For those who anticipate neither relative success nor relative failure, and who thereby feel less acutely the need to distinguish themselves conspicuously (in whatever direction) from mainstream culture, less demonstrative cultural elements such as television may offer fitting symbolic spaces. In general, the importance for adolescents of the anticipated future is a recurring theme in research (see, e.g., Larson and Asmussen (1991)). A number of studies (Roe, 1983a, 1984, 1987a, 1992) have also indicated the importance of adolescents commitment to school as an explanatory variable with regard to music preferences.

It was found that a negative commitment to school is related to a preference for "harder" form of rock, while a positive commitment to school is associated with a taste for more "acceptable" types of popular music. The school commitment variable also helps to explain why, contrary to the general trend, some high achievers actually prefer music types such as heavy metal rock, and why some low achievers manifest a "mainstream" pop orientation. Variations in school commitment, in turn, also raise the question of the characteristics adolescents bring with them to school. In this respect (Arnett, 1991, p. 89) found that heavy metal fans express a strong dislike of school because they find the structure and regimentation of the institution difficult to take. In a subsequent study (Arnett, 1992, p. 313) he found that preferences for hard rock or heavy metal music are also associated with higher levels of sensation seeking. He concluded that adolescents who are high in sensation seeking are attracted to hard rock and heavy metal music (as well as to reckless behaviour) because of the high intensity of sensation that these experiences provide. This high sensation need may also explain why they become negative to the normally low sensation environment of the school.

**Work to complete**
1. In the passage on adolescent music preferences, what reason did Arnett's 1991 study give for heavy metal fans' strong dislike of school?
2. Summarize the passage on adolescent music preferences in two sentences.
3. Return everything in the passage on adolescent music preferences from "For those who" down to "to music preferences.".

**Data provided**
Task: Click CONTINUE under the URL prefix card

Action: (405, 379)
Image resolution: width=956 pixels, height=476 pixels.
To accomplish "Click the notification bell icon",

**The results**
1. They find the structure and regimentation of the institution difficult to take.

2. Studies have found that adolescents' commitment to school helps explain their music preferences: negative commitment is linked to a preference for harder rock, and positive commitment is linked to more acceptable popular music. Arnett found that heavy metal fans dislike school's structure and regimentation and that a preference for hard rock or heavy metal goes with higher sensation seeking, a need that may also explain their negativity toward the low-sensation school environment.

3.
For those who anticipate neither relative success nor relative failure, and who thereby feel less acutely the need to distinguish themselves conspicuously (in whatever direction) from mainstream culture, less demonstrative cultural elements such as television may offer fitting symbolic spaces. In general, the importance for adolescents of the anticipated future is a recurring theme in research (see, e.g., Larson and Asmussen (1991)). A number of studies (Roe, 1983a, 1984, 1987a, 1992) have also indicated the importance of adolescents commitment to school as an explanatory variable with regard to music preferences.